Linux ransomware already infected at least tens of users

No, because chmod is also a library call; and the Metasploit interpreter process can tamper with a million other things.

Firejail could probably do other things to make Metasploit not work, though.

e.g. blanket denial of exec privileges, which *would* prevent the interpreter from running.

Edit: stuff like this is why you want to enumerate "goodness" rather than "badness" IMO.

 

Could you elaborate a bit?

I remember that you're using AppArmor. Do you have rules in AppArmor to prevent such an attack? If so, perhaps we can "translate" that into a Firejail rule somehow.

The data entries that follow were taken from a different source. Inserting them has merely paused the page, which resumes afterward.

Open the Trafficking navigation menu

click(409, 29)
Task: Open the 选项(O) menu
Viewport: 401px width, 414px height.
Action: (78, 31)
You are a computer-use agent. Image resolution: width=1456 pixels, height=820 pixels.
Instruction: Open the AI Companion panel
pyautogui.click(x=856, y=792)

Yes, this is what the whitelist command in Firejail does but it's only implemented for user home, /dev, /media, /opt, /var, and /tmp directories.

 

Code:

CHMOD(2)                   Linux Programmer's Manual                  CHMOD(2)

NAME
       chmod, fchmod, fchmodat - change permissions of a file

SYNOPSIS
       #include <sys/stat.h>

       int chmod(const char *pathname, mode_t mode);
       int fchmod(int fd, mode_t mode);

       #include <fcntl.h>           /* Definition of AT_* constants */
       #include <sys/stat.h>

       int fchmodat(int dirfd, const char *pathname, mode_t mode, int flags);

Not specific rules, no. For Firefox, I restrict its access to my home dir, and blanket deny its exec privileges across the entire filesystem. It could chmod +x stuff, but still wouldn't be able to run it, because AppArmor filters that call. And anything "spawned" in Firefox's address space would inherit all of those restrictions.

Note too that my Firefox profile is not even particularly rigorous.

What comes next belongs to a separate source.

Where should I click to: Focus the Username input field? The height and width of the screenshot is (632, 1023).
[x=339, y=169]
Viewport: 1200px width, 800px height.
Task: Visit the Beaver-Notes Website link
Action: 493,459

... Alas, firejail looks like it can't do the above. Probably not a big deal though; since spawned processes will inherit all of its restrictions, just as with AppArmor.

Too bad, I guess. OTOH you can filter all kinds of stuff with seccomp.

 

Thanks for your comments!

Yes, but this would make using Firejail probably much more complicated if you want to avoid breaking too many things. On the other hand I think the sandbox is strong and the list of blacklisted files/folders is rather comprehensive and contains the "usual suspects" (as Captain Renault would have put it ). Thus, it's a good mix of easy usage and good security.

 

@GJ : Just a second thought about ...

I think the difference is that you can deny exec permissions with AppArmor but not with Firejail. Firefox, e.g., needs read and write permissions to, e.g., /tmp (that's why it's not blacklisted in Firejail) but Firejail can't prevent something being executed, IMO. Or am I missing something?